Highway hopes
THE Government yesterday estimated that the first phase of Highway 2000 — an 81-kilometre toll road between Kingston and Williamsfield, Manchester — will cause the creation of at lest 50,000 jobs over the next three years.
In the longer-term, with the expansion of the road to Montego Bay, and with a branch to Kingston, it is expected that its job creation could reach up to 120,000, Prime Minister P J Patterson said.
Patterson gave the projection at a formal ground-breaking for the US$400-million first phase of the highway at Bushy Park, St Catherine — one of the points where actual work will begin in a fortnight’s time.
“The direct impact of the highway, as well as the impact of increased consumption, due to rising output and incomes, show that employment creation should result in over 50,000 jobs in the medium-term — that is, 2002-2004, and potentially 120,000 in the long-term,” Patterson said at the ceremony.
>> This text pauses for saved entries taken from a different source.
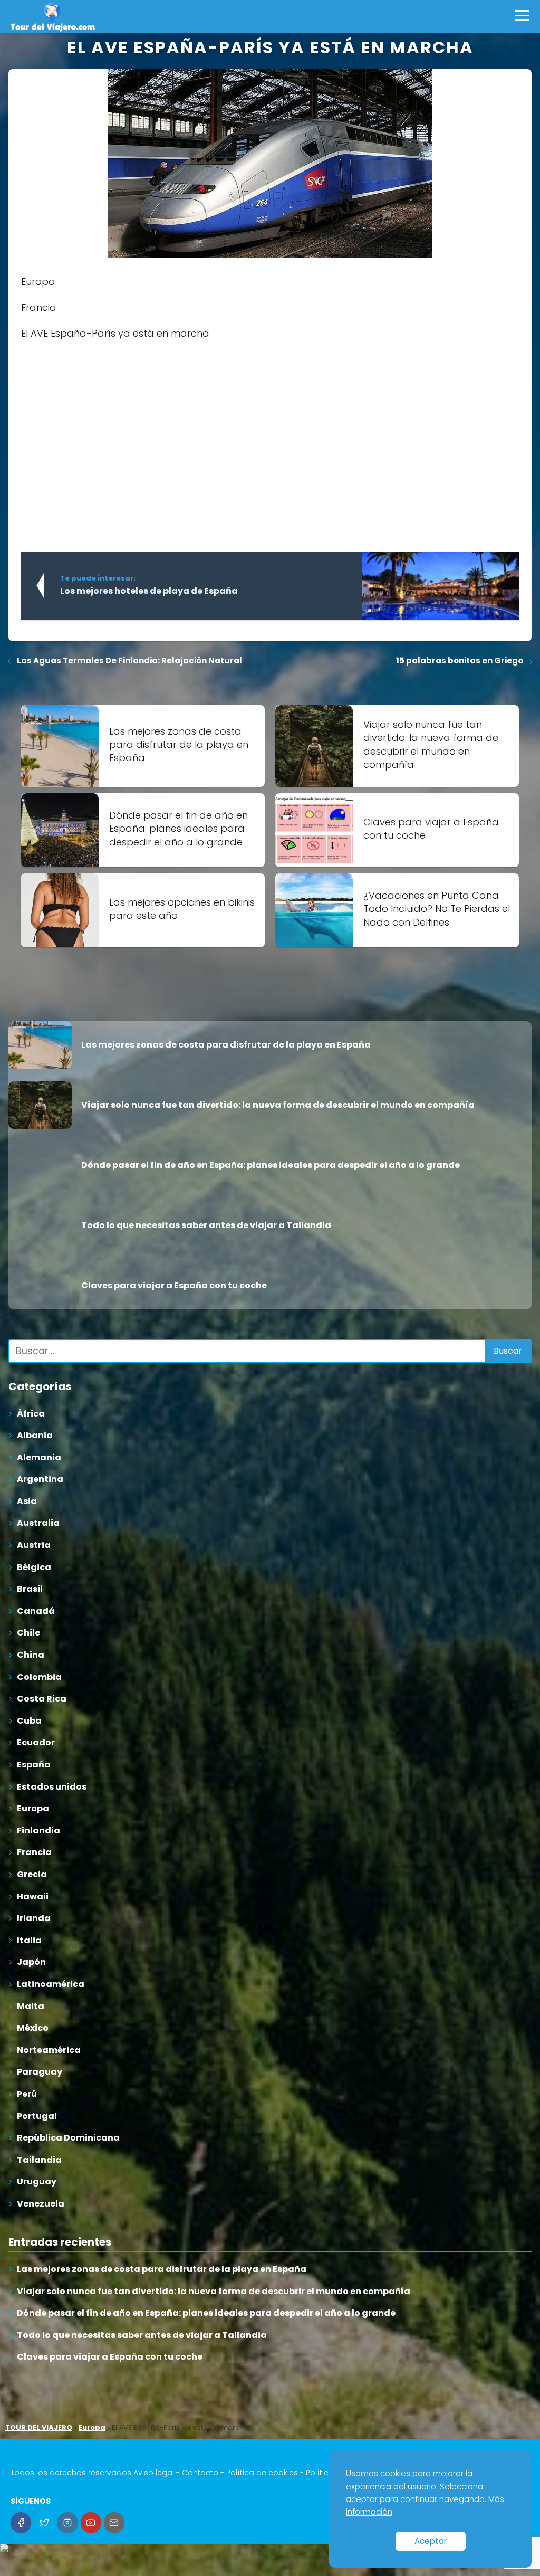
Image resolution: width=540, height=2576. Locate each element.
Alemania (39, 1457)
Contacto (200, 2472)
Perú (27, 2094)
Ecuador (36, 1742)
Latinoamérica (50, 1984)
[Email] (114, 2522)
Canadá (36, 1611)
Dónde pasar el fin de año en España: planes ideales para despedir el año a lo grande (206, 2313)
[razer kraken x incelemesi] (270, 2548)
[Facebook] (21, 2522)
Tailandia (39, 2160)
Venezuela (40, 2204)
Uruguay (36, 2181)
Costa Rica (41, 1699)
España (34, 1764)
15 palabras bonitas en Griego (459, 660)
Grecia (32, 1874)
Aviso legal (153, 2472)
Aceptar (430, 2540)
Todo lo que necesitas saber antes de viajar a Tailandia (142, 2335)
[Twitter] (44, 2522)
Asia (27, 1501)
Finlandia (38, 1830)
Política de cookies (262, 2472)
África (31, 1414)
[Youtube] (91, 2522)
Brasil (30, 1589)
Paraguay (39, 2072)
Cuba (29, 1721)
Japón (31, 1962)
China (30, 1655)
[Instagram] (67, 2522)
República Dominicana (68, 2138)
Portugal (37, 2116)
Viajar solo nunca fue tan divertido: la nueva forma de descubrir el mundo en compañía (213, 2291)
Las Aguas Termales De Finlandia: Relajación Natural (129, 660)
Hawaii (33, 1896)
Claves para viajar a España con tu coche (109, 2357)
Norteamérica (49, 2050)
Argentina (40, 1479)
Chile (28, 1633)
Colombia (39, 1677)
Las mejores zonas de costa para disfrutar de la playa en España (161, 2269)
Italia (29, 1940)
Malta (30, 2006)
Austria (34, 1545)
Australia (38, 1523)
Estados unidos (51, 1787)
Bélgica (34, 1567)
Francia (34, 1852)
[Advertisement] (270, 426)
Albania (35, 1435)
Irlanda (34, 1918)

The Government has granted the French construction and engineering company, Bouygues, a 35-year concession to build, own and operate this phase of the highway, for which Bouygues is raising most of the money itself.
However, the National Road Operating and Constructing Company (NROCC), the vehicle being used by the Government to oversee the project, has raised the equivalent of US$107 million on the local market, which it will on-lend to Bouygues on a commercial basis.
Patterson did not provide the specifics of the Government’s analysis for job creation, but the administration has consistently argued that the road will lead to a substantial opening of Jamaica’s south coast to investment. Yesterday, the prime minister likened the highway’s potential impact to the “early days of the railway”.
Apart from providing a catalyst for industry and agriculture, the Government has said that the road, as it is expanded, would allow for the development of a number of projects it has earmarked for the region. These include:
* upgrading of the Milk River Spa;
* the construction of major industrial parks along the highway corridor;
* a Maroon theme park in the Cockpit Country;
* the development of Vernamfield in Clarendon as a maintenance and cargo airport and free zone; and
* the building of New Town in Clarendon on 11,500 acres of land in the Inverness, Hunt’s Pen and Collman Cockpit areas.
This first element of the Highway 2000 project has been broken into discreet phases and the first phase, which is to be completed over a two-and-half-year period, will include the construction of a new six-lane bridge across the Kingston harbour, linking Kingston and Portmore. It will also include the improvement and expansion to the Dyke Road in Portmore.
Additionally, two new lanes of roadway will be built adjacent to the recently-opened 14-kilometre Old Harbour by-pass that was financed by the Kuwaiti government, as well as extending the highway into Williamsfield.
The government’s intention later on is to have the highway heading over the central spine of the island to the major tourism centre of Montego on Jamaica’s north west coast, with a spur to Ocho Rios on the north central shore.
The total length of the road would then be 230 kilometres and it would, according to the projections, vastly reduce the travel time between Kingston and major towns in the centre and west of the island. For example:
* Kingston to Spanish Town — 15 minutes;
* Kingston to Old Harbour — 17 minutes;
* Kingston to Mandeville — under 45 minutes.
If the highway eventually reaches Montego Bay it will slash what is now a three-and-half hour drive.